46 percent of the GCB patients achieved a complete remission, as opposed to the 27 percent if the non-germinal center B-cell patient population. The toxicity of some of these patients was manageable, and essentially consisted of hematological toxicity, including thrombocytopenia, neutropenia, and anemia.

However, patients with grade 3 or higher treatment-related adverse events, where in the global population of 45 patients were 51 percent, with 23 percent of the patients experiencing grade 3 or higher neutropenia, and 17 percent experiencing grade 3 or higher thrombocytopenia.

Among non-hematological adverse events, we observed coronavirus infection in 3 patients, febrile neutropenia in 2 patients, and a general physical health decline in 2 patients. These findings support the initial hypothesis of a better efficacy activity of lonca in combination with ibrutinib. Overall, they support the continuation of the study.
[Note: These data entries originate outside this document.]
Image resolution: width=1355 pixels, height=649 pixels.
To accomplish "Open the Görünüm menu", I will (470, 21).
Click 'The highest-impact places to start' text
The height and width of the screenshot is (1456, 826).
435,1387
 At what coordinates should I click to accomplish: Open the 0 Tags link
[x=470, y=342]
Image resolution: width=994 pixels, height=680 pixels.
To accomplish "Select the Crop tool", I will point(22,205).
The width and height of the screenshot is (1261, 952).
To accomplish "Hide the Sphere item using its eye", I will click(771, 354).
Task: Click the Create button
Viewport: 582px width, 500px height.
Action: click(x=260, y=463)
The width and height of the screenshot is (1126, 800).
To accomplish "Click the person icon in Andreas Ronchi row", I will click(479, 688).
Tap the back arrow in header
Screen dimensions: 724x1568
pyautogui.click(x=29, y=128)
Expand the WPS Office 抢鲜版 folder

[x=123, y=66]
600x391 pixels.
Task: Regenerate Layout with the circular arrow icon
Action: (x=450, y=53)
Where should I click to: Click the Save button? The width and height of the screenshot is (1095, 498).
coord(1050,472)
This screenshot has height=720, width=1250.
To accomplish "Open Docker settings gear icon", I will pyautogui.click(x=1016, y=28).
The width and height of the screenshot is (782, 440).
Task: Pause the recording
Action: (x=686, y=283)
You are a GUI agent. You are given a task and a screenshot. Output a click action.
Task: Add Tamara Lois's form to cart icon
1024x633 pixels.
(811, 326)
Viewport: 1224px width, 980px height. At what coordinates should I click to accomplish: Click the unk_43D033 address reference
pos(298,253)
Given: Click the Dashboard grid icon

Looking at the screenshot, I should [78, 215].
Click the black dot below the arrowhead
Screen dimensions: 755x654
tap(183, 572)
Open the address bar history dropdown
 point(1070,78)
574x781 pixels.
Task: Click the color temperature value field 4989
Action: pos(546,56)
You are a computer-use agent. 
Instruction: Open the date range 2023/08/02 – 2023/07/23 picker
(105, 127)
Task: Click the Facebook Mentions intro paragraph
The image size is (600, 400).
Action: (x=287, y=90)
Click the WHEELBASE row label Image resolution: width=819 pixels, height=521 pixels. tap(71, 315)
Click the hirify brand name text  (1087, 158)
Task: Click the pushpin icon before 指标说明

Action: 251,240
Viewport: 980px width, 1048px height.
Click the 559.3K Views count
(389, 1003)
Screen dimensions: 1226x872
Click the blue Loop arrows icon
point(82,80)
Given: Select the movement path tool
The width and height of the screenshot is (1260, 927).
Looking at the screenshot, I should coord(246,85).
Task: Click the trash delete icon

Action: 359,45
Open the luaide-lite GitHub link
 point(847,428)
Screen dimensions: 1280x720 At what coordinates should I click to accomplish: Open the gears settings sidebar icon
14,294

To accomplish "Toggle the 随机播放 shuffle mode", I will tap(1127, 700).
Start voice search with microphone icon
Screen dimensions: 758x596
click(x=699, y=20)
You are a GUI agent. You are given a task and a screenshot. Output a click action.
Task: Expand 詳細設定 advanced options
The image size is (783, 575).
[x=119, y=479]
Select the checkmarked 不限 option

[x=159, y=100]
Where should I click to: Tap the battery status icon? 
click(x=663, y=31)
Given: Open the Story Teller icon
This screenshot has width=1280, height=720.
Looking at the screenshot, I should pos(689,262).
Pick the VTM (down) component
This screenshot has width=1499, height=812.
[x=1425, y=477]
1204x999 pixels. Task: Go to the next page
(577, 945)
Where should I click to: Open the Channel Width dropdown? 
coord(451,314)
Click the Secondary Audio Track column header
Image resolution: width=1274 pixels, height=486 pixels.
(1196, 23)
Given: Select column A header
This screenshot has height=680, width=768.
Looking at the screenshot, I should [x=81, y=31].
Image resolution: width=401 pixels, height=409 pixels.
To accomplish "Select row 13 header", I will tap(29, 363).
The study will also be amended, so to be able to use loncastuximab at each cycle the patient will receive.

OLN: What are the possible real-world applications of these findings in clinical practice?

Upon conclusion of the study, I think that the translation in the real world application will be the use of this combination first in elderly patients that could receive this therapy instead of conventional chemotherapy.

Chemotherapy is very difficult to be used in elderly patients with DLBCL. Particularly, with elderly patients with relapse and refractory DLBCL. The use of this specific therapy, lonca plus ibrutinib, which is very effective -- significantly more effective, let me say, than even a non-comparative basis -- is very effective, and more effective than conventional chemo. In addition, it's very manageable in terms of toxicity.

The first real world application will be in the elderly population of relapse refractory DLBCL, but in addition, such a high effective combination of novel agents, 2 novel agents, will need to be applied in young patients, for example, as a bridge therapy prior to CAR T-cell therapy.

OLN: Do you and your co-investigators intend to expand upon this research? If so, what will be the next steps?

We've learned to translate this specific combination also in patients with indolent lymphoma. For example, follicular lymphoma, so marginal zone lymphomas, where lonca has already been proven to be very effective.

We also plan to make a more detailed biomarker analysis in biosamples from patients who have been enrolled in the DLBCL part of the LOTUS-3 trial. Biomarker analysis can -- such as the analysis of circulating DNA -- may be a great opportunity for identifying predictive markers of response, and can be potentially be used in the future as a driving biomarker for key managing factor of optimizing this therapy.